Source text

The Department of Humanities congratulates Andrew Fiss for receiving a Scholarship and Creativity Grant through the Research Excellence Fund. The Vice President for Research Office announced the 2018 Research Excellence Fund awards and thanked the volunteer review committees, as well as the deans and department chairs, for their time spent on this important internal research award process.
This grant provides support to encourage faculty to engage in scholarly research, learning, and creative activities to enhance professional development.
Nancy Henaku, a fourth-year Ph.D. student in the RTC program, has received one of three inaugural Feminist Research Grants awarded by the Coalition of Feminist Scholars in the History of Rhetoric and Composition. This will support her travel to archives for her dissertation research on the rhetoric of Nana Konadu Agyeman-Rawlings, the first female candidate for president of Ghana. The review committee “expressed great enthusiasm for [her] dissertation project, which is poised to bring important perspective from the global South and specifically from Ghana to ongoing research in transnational feminist rhetoric.”

Provided data

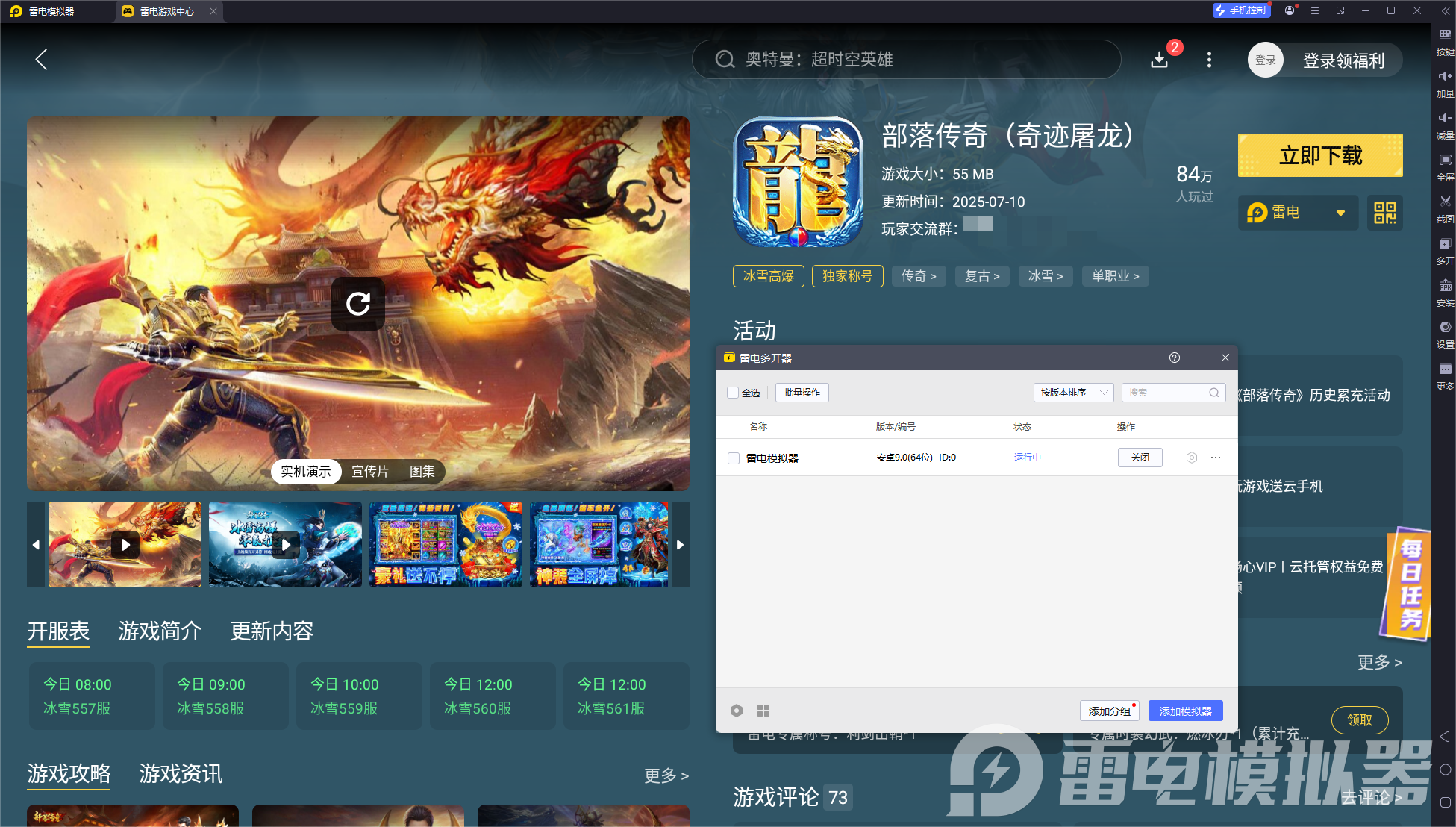Click the reload icon on video preview
The height and width of the screenshot is (827, 1456).
(358, 303)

Description of the task
Resume the Humanities department grant announcements after their final sentence, writing further text in the same style.

Response
Brilliant Books in Traverse City, recently interviewed Rhetoric, Theory and Culture PhD student, writer and poet Edzordzi Agbozo about his writing. Two of Agbozo’s poems appear in the spring 2018 issue of Northern Michigan’s premier literary journal, Dunes Review. See the full interview
RTC PhD student Sarah Potter received a top paper award and presented the paper on the panel, Top Papers in the Communication Ethics, Activism, and Social Justice Interest Group at the Central States Communication Association Conference. The paper title is “Different Rights (in)Different Times: Rendering the Invisible Visible in a Comparative Iconographic Analysis of the Women’s Suffrage Parade of 1913 and the 2017 Women’s March on Washington.” She was also a panel member for the graduate student discussion session, “When the Experts Don’t Agree: Navigating Differences in Faculty Advice.” The conference was held April 5-8, 2018 in Milwaukee, Wisconsin.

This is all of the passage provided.